So rücken nun Weltregionen in den Blick, denen in den vergangenen Jahren weniger Aufmerksamkeit geschenkt wurde. Bundeskanzler Olaf Scholz reiste in dieser Woche durch das ressourcenreiche Südamerika (siehe Grafik).
Neben Argentinien und Chile besuchte er kurz nach dem Amtsantritt des neuen Präsidenten Lula da Silva auch Brasilien. Neben engerer Zusammenarbeit im Bereich der Energiepolitik, des Rohstoffabbaus und der Rohstoffverarbeitung ist das Handelsabkommen der EU mit den Mercosur-Staaten, zu denen, neben Brasilien und Argentinien, auch Paraguay und Uruguay gehören, zentrales Thema der Reise.

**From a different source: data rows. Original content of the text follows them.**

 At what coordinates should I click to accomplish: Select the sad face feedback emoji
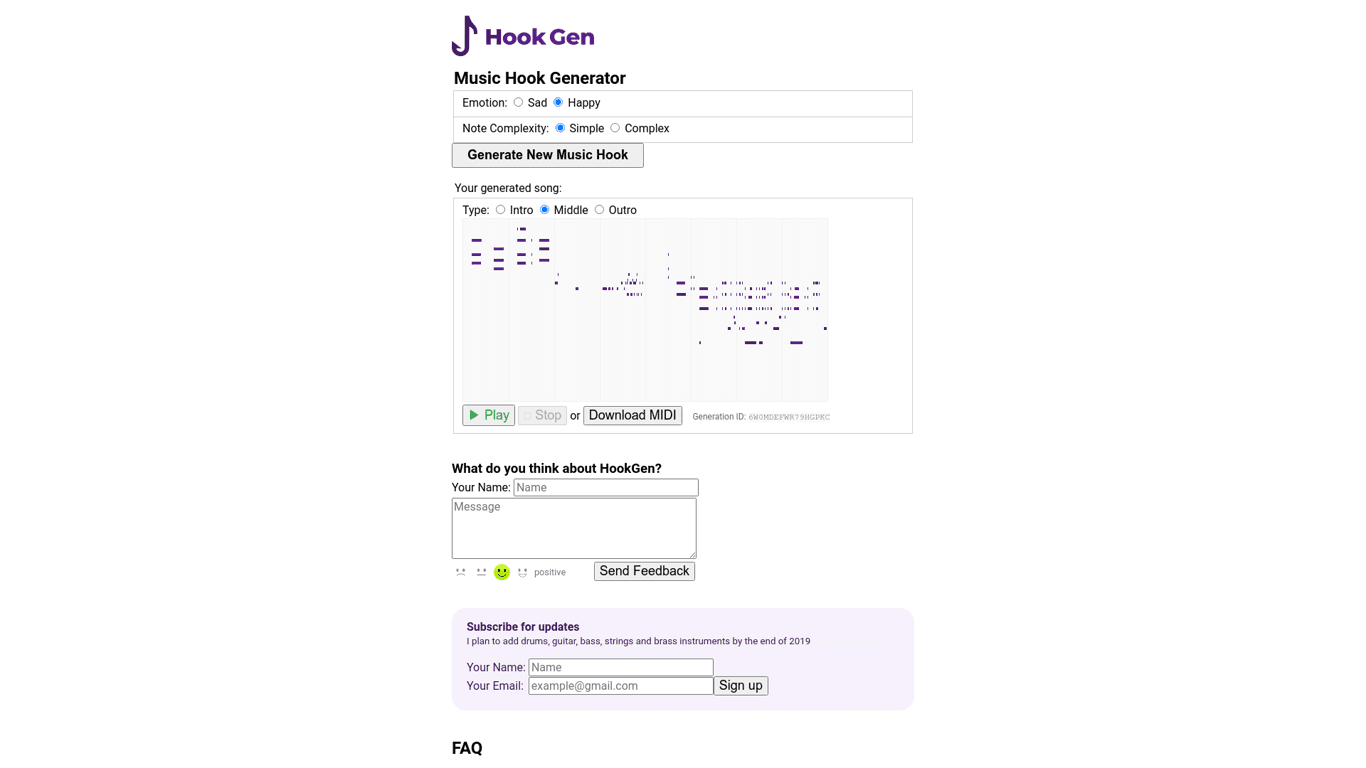(460, 572)
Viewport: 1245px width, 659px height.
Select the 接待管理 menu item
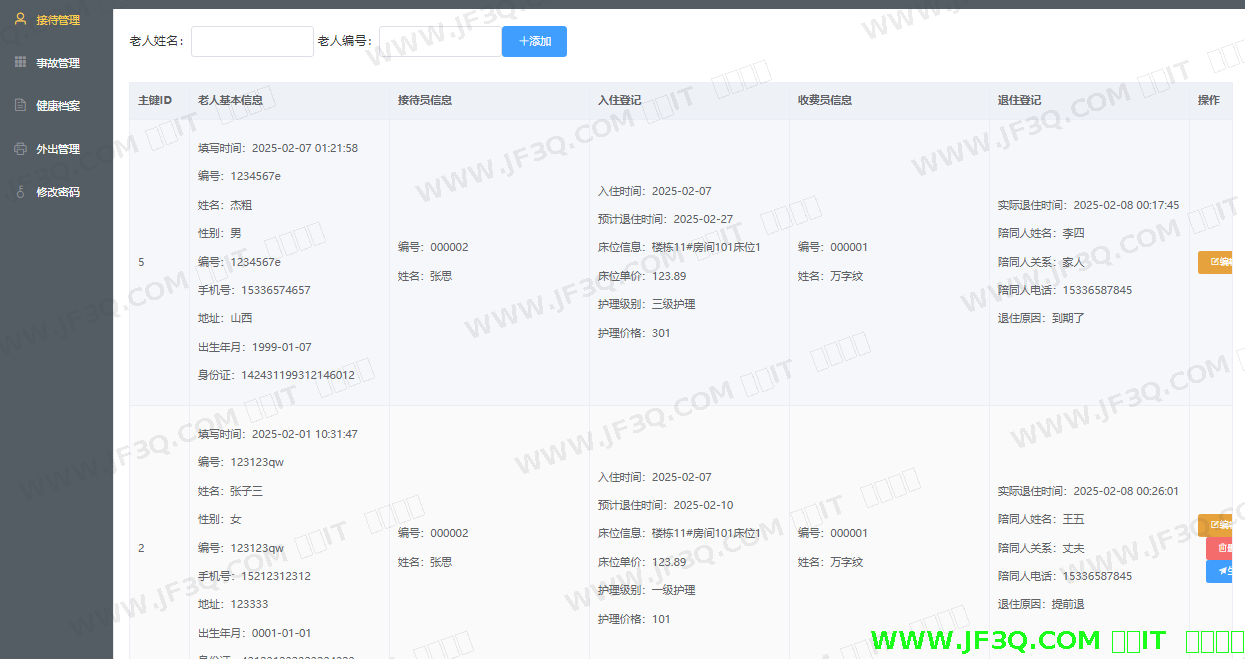pos(58,20)
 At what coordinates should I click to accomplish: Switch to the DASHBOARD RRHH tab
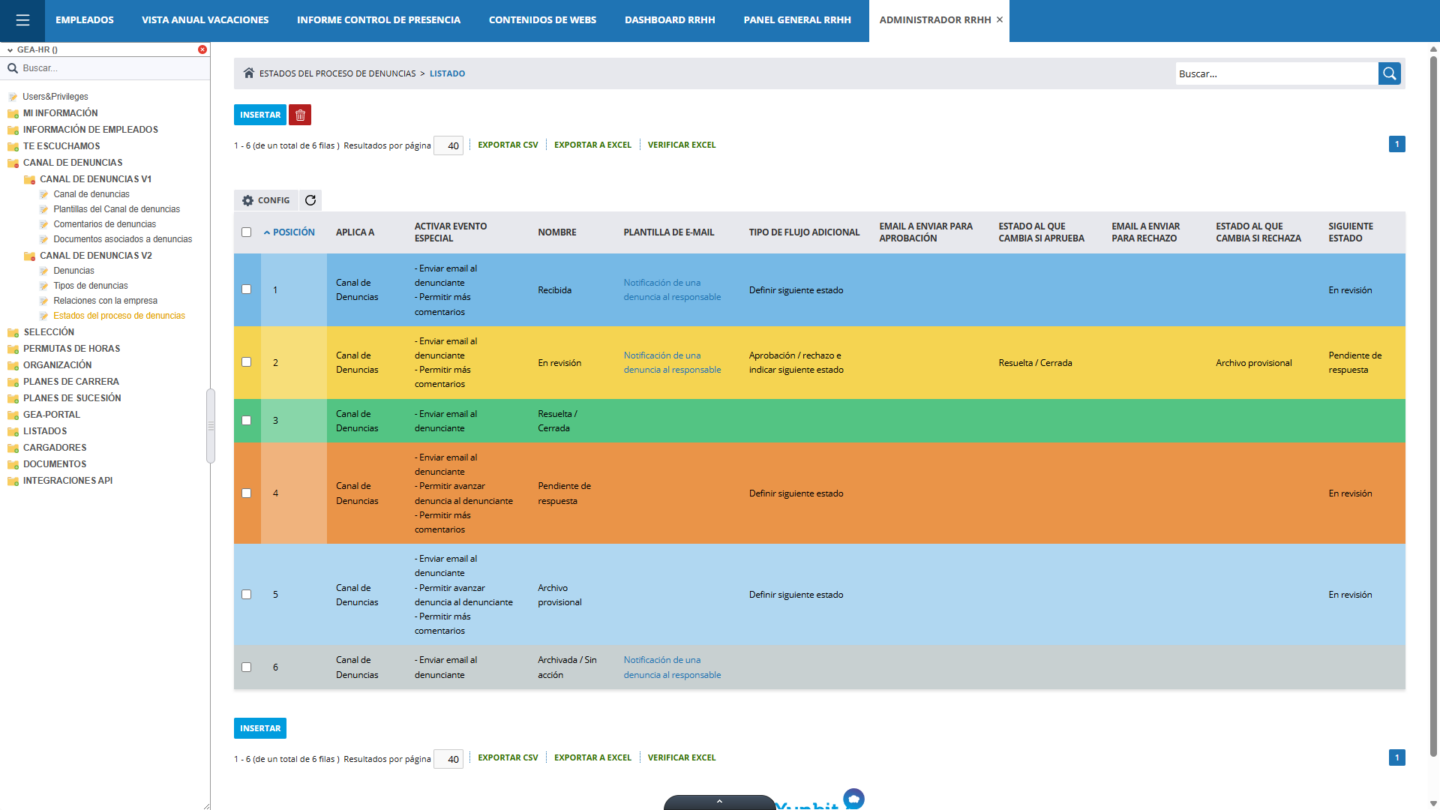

Die Verhandlungen, die bereits seit Ende der 1990er Jahre laufen, endeten im Jahr 2019 mit einer politischen Einigung. Detailfragen sind aber noch zu klären, bevor das Abkommen unterzeichnet werden soll. Angesichts der enormen Zerstörung des Amazonas-Regenwaldes und fehlender, verbindlicher Zusagen im Bereich des Umweltschutzes und der Sozialstandards sowie autoritärer Verhältnisse unter Brasiliens Ex-Präsident Jair Bolsonaro hagelte es in den letzten Jahren massive Kritik an dem Abkommen. Die Ratifizierung ist daher ausgesetzt worden.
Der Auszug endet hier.